The unofficial vote totals in the race between Sen. Douglas Henry and Jeff Yarbro have changed four times since the Aug. 5 primary election. The results always leave a slim margin between the two Nashville Democrats, generally indicating Henry is the winner.
But ultimately in Tennessee, the political parties have the final say on who continues on to the general election in November — despite the vote totals.
State law gives political parties the authority to change the primary election winner if one of the candidates contests the results.
“The state primary board shall hear and determine the contest and make the disposition of the contest which justice and fairness require, including setting aside the election if necessary,” according to state code.
Changing the primary election winner is rare, according to Keith Talley, spokesman for the Tennessee Democratic Party. But it happened two years ago when the party’s executive committee stripped away Clarksville state Sen. Rosalind Kurita’s 19-vote lead and gave the win to her challenger, Tim Barnes.
The Adams Democrat, who currently sits in the Senate, contested the election by alleging Republicans were encouraged to vote for Kurita in the race.

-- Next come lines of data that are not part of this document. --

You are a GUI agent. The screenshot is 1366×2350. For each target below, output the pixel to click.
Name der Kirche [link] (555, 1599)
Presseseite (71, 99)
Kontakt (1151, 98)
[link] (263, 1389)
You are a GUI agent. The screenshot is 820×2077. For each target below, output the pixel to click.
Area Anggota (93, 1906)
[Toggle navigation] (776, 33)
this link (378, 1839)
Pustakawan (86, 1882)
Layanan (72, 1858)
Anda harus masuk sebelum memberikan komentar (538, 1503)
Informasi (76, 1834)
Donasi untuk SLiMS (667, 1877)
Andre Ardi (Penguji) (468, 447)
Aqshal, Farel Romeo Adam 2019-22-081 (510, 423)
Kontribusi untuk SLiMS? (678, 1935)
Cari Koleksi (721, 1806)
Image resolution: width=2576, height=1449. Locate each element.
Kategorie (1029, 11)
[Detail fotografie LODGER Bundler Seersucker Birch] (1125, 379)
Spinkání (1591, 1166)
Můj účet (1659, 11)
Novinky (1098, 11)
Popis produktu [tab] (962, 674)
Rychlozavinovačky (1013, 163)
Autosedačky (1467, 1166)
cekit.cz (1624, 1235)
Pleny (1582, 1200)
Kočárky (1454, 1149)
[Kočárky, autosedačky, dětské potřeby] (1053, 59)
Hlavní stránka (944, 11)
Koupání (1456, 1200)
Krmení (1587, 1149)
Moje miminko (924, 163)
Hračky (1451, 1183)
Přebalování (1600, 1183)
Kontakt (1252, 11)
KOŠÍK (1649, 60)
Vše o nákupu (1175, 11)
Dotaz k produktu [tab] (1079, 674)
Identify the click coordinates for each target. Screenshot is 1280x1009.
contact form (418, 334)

Holding a primary election that year cost $4.5 million — but the state picked up the tab because it was a presidential election year.
The Secretary of State’s office predicts the cost will be the same this year — although it is paid by local municipalities during gubernatorial election cycles. Conducting a primary, where voters choose who they want to run in the general election, could cost about $200,000 in taxpayer dollars in Davidson County alone.
Whether all the votes are recounted or kept intact in the 21st state Senate district — covering Nashville’s west and south sides — is yet to be determined.
The race between Henry and Yarbro narrowed to 11 from 13 votes Monday after Davidson County election officials discovered a voting machine that had never been counted.
Yarbro, a 33-year-old lawyer, has asked for a speedy recount from Davidson County. Local election commission chairman Lynn Greer said no, he told TNReport, saying it sets a bad precedent.
Yarbro’s attorney said in a statement shortly after the election that he believes some absentee votes were miscounted.
“At this point, we have a question of math, not politics,” read the message from attorney Wally Dietz.
As of Monday, 5,731 ballots were cast for Henry and 5,720 were recorded for Yarbro — leaving an unofficial 11-vote difference, according to Ray Barrett, Davidson County election administrator.
Yarbro officially asked the Democratic Party’s Executive Committee for a recount Tuesday.
“Obviously, we’re troubled by the changing tallies and the resulting uncertainty. The need for a recount could not be clearer,” he said in a press release.
Before Democrats can act, the Davidson County Election Commission must first certify the election results, which is scheduled for Monday, Aug. 23.
Once the votes are certified by the county, the state Democratic Party can ratify the results, authorize a recount or hear arguments contesting the race.
Yarbro has indicated he’s interested in a recount, but has not tipped his hand as to whether he’ll contest the race itself. Repeated calls to his campaign headquarters and his lawyer were not returned Monday.
Democratic Party officials say they can’t remember the last time they OK’d a recount.
If the Democratic Executive Committee’s 65 members allow Yarbro a recount, Davidson County election officials will have to check roughly 200 absentee ballots by hand and re-tally the vote totals from election day, according to Barrett.